El mandatario libanés, Joseph Aoun, afirmó este miércoles que su gestión se enfoca en consolidar el cese al fuego en la región sur del país y en exigir la retirada de las fuerzas israelíes para permitir la entrada de las tropas locales. Aoun desmarcó estas negociaciones de cualquier vínculo con el diálogo que sostienen Estados Unidos e Irán.
“Se está trabajando para consolidar el alto el fuego en el sur, al que deberá seguir la retirada de las fuerzas israelíes, el despliegue del Ejército libanés, el regreso de los habitantes, la liberación de los prisioneros y el inicio del proceso de reconstrucción”, declaró el presidente tras recibir a una delegación parlamentaria británica.

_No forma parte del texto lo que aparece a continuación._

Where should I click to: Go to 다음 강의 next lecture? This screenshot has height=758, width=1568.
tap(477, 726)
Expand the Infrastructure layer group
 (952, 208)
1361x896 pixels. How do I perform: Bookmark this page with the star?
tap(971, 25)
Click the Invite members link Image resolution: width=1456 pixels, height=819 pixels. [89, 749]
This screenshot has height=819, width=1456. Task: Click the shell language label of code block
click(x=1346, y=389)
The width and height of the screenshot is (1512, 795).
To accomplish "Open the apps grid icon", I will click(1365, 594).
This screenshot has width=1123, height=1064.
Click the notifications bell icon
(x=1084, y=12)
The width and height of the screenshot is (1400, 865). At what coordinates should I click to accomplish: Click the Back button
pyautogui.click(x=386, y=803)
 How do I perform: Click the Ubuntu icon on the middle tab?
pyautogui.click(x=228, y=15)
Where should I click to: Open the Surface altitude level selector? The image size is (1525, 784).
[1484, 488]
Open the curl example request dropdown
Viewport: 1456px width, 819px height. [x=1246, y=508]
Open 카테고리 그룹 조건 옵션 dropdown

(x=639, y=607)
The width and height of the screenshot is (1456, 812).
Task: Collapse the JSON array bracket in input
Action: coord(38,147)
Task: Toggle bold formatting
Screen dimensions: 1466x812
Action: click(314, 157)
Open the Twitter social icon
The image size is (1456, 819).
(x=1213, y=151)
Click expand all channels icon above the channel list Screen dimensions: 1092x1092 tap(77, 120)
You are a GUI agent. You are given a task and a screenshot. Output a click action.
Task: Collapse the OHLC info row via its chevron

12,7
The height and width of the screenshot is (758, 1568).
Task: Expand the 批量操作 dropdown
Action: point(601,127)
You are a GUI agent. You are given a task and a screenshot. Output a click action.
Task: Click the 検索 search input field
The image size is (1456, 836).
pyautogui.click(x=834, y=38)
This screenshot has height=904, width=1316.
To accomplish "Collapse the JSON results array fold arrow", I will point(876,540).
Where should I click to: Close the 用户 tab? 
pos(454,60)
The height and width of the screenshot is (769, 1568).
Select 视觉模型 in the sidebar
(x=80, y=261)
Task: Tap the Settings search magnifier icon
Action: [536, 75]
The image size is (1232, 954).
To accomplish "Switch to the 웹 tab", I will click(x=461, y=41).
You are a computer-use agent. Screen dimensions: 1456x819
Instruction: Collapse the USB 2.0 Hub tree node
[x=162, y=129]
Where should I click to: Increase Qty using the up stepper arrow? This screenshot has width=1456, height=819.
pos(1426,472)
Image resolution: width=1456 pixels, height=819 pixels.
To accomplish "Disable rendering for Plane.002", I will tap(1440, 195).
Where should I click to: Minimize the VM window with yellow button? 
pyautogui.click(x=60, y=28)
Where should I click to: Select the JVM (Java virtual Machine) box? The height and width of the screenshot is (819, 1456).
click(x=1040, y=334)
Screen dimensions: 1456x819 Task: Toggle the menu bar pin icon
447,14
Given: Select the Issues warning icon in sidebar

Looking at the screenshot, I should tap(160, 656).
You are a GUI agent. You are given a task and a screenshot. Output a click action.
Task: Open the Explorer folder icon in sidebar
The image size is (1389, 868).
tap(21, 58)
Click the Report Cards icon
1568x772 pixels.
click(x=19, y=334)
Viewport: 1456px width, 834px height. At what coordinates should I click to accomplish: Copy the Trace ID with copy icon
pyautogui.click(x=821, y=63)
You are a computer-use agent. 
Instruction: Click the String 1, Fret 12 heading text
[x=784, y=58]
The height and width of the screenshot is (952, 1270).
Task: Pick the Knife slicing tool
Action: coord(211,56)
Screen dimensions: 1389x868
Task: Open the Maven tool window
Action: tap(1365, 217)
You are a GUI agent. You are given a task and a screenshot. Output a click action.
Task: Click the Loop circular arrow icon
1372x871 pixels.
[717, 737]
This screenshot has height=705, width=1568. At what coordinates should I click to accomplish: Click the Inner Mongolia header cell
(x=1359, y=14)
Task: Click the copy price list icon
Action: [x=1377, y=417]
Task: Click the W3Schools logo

Detalles de las negociaciones en curso
De acuerdo con Aoun, las conversaciones actuales giran en torno a la “delimitación” de territorios que Beirut podría recuperar bajo su mando, actualmente en manos de Israel. Este esquema de reparto “sigue siendo objeto de debate, a la espera de la aprobación de la parte israelí”, precisó el líder libanés.
El jefe de Estado insistió en que el progreso de las pláticas bilaterales con Israel, que se desarrollan en Washington, es “independiente” del proceso entre Estados Unidos e Irán. La cumbre entre ambas potencias se realizó el fin de semana pasado en el exclusivo complejo de Burgenstock, en Suiza.
La mesa de diálogo entre Líbano e Israel tuvo una nueva jornada este martes. Sin embargo, las autoridades israelíes han advertido que los contactos podrían “descarrilar” si no se toman medidas concretas para eliminar la influencia del partido-milicia chií Hezbolá y de Irán en territorio libanés.
Por su parte, el embajador de Israel en Estados Unidos, Yechiel Leiter, señaló que su país “no está en conflicto” con Líbano, sino que “lo único que necesita es coordinación con este” para erradicar a la milicia libanesa. Las posturas reflejan la fragilidad del cese al fuego y los múltiples frentes diplomáticos abiertos.